Decades later there was a mayoral election in Jersey City when the incumbent conspired to win by "slowing down" the vote in black and Puerto Rican neighborhoods, which can only happen if that vote is suppressed. After nine years of litigation under the Voting Rights Act, we secured a million-dollar fund to compensate the voters discriminated against. The suit also led to a change in the state election code preventing the targeting of voter challenges by neighborhood or because of residence in public housing. Early on, over beers after a long day of depositions, my co-counsel and I made a pact never to withdraw from the case no matter where we worked. Nine years later, we toasted again.
And your most disappointing setback?
Removing the right to vote for someone simply because they are incarcerated, or on parole, is an affront to an inclusive democracy. In Canada, Puerto Rico, South Africa and Israel, you can vote from your prison cell, as you can in Vermont and Maine. But 48 states still prohibit it. That's the background for one of my biggest disappointments in court — losing a challenge to New York's restrictions in this regard. But years later, I celebrated in Florida with LatinoJustice staff and community leaders who themselves were previously incarcerated when voters in 2018 restored the vote after someone finishes their prison terms and parole. Over a million citizens became eligible to vote but the battle, for me, is not over until everyone, regardless of incarceration, can have a voice in our democracy.
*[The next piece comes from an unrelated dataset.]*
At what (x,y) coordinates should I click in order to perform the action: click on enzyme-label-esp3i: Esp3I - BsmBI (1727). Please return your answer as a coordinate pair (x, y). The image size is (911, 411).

How does your identity influence the way you go about your work?
I am a Puerto Rican man raised in a working-class home by a single head of household, my mother, in urban America. You cannot escape learning about the injustices and exploitation that surround you in such an environment. Nor could I ignore the fact that there was amazing talent all around me in public schools whose lives were never nurtured. I cannot accept injustice. Never could and never will.
What's the best advice you've ever been given?
From my family: Never forget who you are. From my professional circle: The law is easy. Facts are hard.
Create a new flavor for Ben & Jerry's.
CafeBuca. Coffee ice cream laced with a syrup made from Sambuca.
What's your favorite political movie or TV show?
"The Wire."
What's the last thing you do on your phone at night?
Set the alarm.
What is your deepest, darkest secret.
I want to whistle a solo on a recording of Afro-Blue.